Thursday 30th November 2017
Breaking Barriers with performance art
By Ondiege Matthew, Dance Into Space
Kogello Nyangomain Siaya County sits west of Lake Victoria. The County has one of the highest HIV prevalence rates in Kenya at 24.8% - nearly 4.2 times higher than the national prevalence. Reasons for this high prevalence rate include regressive cultural practices, stigma and discrimination. Often, this affects the most vulnerable and marginalised populations, namely children, women and people with disabilities (PWDs).
PWDs in Siaya are disadvantaged on almost all fronts. Debilitating discrimination ensures they are seldom allowed to be seen or heard in public. Children with disabilities are often turned away from school, missing vital sexual and reproductive health and rights (SRHR) education. Low literacy levels amongst disabled youth also hampers access to information on SRHR issues. Many individuals are routinely turned away from HIV and SRHR services in health facilities. Moreover, these facilities are often inaccessible due to distance, building plans or terrain.
With support from an AmplifyChange Opportunity grant, Dance Into Space designed the Breaking Barriers Project, an innovative mixed-ability contemporary dance theatre to promote sexual and reproductive health and rights of PWDs in Siaya County.
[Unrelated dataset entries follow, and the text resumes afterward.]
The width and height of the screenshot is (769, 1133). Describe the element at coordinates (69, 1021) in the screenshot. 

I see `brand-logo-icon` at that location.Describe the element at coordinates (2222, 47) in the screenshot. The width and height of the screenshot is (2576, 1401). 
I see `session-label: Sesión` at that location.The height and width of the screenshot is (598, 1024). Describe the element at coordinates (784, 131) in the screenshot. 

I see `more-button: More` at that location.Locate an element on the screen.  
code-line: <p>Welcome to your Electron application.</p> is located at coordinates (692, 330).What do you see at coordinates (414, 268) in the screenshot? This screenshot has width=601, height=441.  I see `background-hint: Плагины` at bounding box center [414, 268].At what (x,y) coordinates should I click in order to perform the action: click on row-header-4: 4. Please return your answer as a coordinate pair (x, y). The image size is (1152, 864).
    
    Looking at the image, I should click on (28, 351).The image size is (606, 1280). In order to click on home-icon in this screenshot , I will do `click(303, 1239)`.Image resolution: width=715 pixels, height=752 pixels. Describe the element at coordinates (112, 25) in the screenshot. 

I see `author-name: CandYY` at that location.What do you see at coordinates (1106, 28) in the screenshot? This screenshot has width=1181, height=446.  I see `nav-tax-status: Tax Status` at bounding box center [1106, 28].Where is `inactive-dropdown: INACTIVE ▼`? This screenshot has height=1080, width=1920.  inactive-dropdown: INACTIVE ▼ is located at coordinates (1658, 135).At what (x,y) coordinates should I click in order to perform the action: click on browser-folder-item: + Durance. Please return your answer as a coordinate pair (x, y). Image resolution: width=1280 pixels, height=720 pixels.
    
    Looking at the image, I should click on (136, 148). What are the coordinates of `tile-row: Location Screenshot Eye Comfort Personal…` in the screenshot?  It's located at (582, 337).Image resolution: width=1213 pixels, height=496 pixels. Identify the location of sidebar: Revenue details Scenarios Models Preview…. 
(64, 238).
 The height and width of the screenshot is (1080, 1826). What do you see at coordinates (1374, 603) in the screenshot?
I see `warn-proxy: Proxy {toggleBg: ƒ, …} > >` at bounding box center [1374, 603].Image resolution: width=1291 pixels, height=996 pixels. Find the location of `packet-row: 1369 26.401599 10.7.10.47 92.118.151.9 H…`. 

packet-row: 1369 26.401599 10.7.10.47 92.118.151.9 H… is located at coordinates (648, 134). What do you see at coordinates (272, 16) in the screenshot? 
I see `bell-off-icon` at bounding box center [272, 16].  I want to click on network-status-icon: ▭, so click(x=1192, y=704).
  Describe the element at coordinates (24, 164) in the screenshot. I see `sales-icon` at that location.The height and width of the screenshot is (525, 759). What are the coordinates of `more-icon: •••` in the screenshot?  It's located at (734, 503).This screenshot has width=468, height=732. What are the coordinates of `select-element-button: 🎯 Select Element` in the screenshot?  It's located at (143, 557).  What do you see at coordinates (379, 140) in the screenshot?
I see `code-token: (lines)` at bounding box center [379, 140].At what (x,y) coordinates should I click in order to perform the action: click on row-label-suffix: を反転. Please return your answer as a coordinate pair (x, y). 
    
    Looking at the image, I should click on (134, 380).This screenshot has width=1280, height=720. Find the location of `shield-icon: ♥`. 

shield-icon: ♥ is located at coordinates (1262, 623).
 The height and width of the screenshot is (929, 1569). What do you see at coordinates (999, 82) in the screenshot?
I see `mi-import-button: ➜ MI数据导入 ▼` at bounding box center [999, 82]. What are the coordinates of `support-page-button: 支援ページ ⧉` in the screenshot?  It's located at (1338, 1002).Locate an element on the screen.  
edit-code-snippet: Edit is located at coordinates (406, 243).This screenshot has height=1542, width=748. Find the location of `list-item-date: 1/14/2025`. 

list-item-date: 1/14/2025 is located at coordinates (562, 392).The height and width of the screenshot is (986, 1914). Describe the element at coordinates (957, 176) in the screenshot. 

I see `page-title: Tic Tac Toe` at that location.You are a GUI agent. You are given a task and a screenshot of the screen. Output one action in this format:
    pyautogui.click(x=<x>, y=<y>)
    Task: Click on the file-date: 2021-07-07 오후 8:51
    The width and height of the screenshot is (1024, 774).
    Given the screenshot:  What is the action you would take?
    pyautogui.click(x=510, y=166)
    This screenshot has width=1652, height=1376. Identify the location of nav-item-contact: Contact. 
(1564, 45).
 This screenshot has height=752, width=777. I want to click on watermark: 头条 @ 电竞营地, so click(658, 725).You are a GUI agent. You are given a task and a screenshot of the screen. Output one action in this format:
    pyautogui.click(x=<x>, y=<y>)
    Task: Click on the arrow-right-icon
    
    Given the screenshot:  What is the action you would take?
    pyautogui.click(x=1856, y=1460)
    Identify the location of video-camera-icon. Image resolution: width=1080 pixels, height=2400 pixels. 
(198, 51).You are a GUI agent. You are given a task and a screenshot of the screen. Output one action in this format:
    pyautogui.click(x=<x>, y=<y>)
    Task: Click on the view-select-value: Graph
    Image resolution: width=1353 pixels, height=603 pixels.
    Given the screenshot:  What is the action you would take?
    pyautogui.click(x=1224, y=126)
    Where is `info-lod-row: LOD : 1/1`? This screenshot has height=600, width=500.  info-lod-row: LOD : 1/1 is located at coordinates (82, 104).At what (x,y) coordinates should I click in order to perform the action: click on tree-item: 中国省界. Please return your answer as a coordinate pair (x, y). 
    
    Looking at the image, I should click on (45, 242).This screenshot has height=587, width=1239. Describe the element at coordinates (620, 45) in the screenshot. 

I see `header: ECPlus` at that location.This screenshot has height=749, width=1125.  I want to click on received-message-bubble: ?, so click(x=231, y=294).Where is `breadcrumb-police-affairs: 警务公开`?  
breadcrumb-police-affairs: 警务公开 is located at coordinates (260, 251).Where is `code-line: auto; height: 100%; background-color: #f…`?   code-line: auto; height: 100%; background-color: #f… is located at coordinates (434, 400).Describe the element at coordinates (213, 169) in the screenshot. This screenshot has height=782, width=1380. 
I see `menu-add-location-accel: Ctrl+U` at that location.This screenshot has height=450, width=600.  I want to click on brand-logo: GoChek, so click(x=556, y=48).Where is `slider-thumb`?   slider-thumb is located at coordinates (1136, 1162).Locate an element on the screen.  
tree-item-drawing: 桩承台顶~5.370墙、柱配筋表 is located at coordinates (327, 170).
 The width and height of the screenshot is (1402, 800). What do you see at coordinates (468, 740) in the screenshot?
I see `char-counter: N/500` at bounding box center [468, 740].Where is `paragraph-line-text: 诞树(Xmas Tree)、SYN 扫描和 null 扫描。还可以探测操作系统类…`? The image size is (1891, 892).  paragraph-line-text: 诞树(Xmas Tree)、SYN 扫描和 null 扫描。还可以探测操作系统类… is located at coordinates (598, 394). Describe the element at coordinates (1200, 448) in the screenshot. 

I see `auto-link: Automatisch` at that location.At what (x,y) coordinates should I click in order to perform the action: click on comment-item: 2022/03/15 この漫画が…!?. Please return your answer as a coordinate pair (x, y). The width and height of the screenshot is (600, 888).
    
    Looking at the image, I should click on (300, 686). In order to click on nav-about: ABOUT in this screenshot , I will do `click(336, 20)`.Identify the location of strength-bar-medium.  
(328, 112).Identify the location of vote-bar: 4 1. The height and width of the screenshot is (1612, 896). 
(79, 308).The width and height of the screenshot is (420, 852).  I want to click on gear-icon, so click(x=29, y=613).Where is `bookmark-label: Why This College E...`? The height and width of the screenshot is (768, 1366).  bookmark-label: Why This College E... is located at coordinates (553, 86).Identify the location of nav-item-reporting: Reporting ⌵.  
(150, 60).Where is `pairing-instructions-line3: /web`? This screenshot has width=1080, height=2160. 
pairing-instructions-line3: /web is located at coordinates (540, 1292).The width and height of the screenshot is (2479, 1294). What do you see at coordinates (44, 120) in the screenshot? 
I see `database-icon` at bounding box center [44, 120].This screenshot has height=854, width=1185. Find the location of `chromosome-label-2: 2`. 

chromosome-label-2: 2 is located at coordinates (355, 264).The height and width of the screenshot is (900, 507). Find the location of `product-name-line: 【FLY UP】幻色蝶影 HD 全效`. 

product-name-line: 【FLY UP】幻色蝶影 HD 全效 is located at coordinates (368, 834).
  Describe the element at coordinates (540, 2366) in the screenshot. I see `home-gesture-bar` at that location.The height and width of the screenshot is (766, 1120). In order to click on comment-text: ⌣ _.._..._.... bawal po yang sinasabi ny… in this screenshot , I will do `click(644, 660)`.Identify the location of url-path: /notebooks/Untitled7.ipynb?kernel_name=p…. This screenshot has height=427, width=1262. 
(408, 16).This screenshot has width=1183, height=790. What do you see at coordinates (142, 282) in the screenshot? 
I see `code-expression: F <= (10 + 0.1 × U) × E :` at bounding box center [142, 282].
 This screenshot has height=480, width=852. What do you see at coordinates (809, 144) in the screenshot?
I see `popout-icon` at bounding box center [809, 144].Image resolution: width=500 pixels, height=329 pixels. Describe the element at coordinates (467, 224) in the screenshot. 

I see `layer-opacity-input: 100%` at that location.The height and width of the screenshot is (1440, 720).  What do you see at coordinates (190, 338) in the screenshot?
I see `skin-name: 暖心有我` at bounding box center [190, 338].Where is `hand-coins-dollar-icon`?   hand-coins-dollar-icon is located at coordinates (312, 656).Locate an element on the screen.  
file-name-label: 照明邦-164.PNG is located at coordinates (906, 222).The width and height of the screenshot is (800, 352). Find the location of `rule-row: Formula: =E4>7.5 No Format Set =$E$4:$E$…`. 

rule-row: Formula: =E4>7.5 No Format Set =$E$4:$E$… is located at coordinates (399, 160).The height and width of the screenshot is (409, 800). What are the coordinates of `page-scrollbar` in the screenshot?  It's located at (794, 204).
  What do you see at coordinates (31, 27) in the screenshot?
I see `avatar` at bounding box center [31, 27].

The Breaking Barriers project aims to:
- Empower PWDs with expressive contemporary dance and performance skills for advocacy on SRHR
- Evolve a team of disability rights advocates (DRAs)
- Provide a platform for engagement on alternative sexual narratives by PWDs
- Motivate PWDs to know their HIV status and use protection
- Promote reproductive health service delivery to PWDs within the county Remove cultural barriers, taboos and stigma surrounding PWDs and their sexuality
Breaking Barriers is an experiential and experimental project, amplifying open conversations on SRHR for PWDs. Personal experiences are creatively re-imagined, and presented in open-air community forums.
Project approach and outcomes
The outcomes of the project are encouraging. The dance and theatre processes liberate participants to express themselves and share experiences without inhibitions.
The performances demonstrate equality and improve visibility for PWDs to a previously discriminating community, especially on sexual and reproductive health matters. The work enlightens and refocuses perceptions of disability and sex, dispelling cultural myths associated with PWDs, e.g. they are asexual.
The Breaking Barriers project has attracted support from like-minded partners in public and civil society sectors, including the Association of People with Disability of Kenya (APDK), the Ministry of Health (Kogello Dispensary), Siaya Young Women Alliance (SYWA), a local CBO working on youth and SRHR issues, and the local administration office. In addition to this support, the project creates curiosity for more information, dialogue, and engagement on SRHR between policy makers and the community.
Since the advent of the project, a significant increase in PWDs are seeking SRHR services at local clinics. The Kogello dispensary and clinic management trained advocates in regular health talks to address community stigma and service provision to PWDs. Participants have also reported an increase in their confidence and visibility within the community.
Michael Oturi, whose personal story featured in the performance, said the project gave him an opportunity to address his community for the first time by conducting a condom demonstration and facilitating a discussion on SRHR issues.
Another participant of the project, Pamela Jura, a single mother of three, spoke about her first sexual encounter and experience. She recalled her naivety on SRHR issues at the time and how she has since overcome the stigma of knowing her HIV status as a PLWD.
It is hoped that the Breaking Barriers initiative will be expanded and replicated in other villages, communities, and counties in Kenya.
Dance Into Space share their learning and recommendations from the project:
- Encourage partnership with the community and other organisations to ensure sustainability and ownership of the project
- Employ creative means to approach taboos and stigmas
- Use participatory methods to engage participants.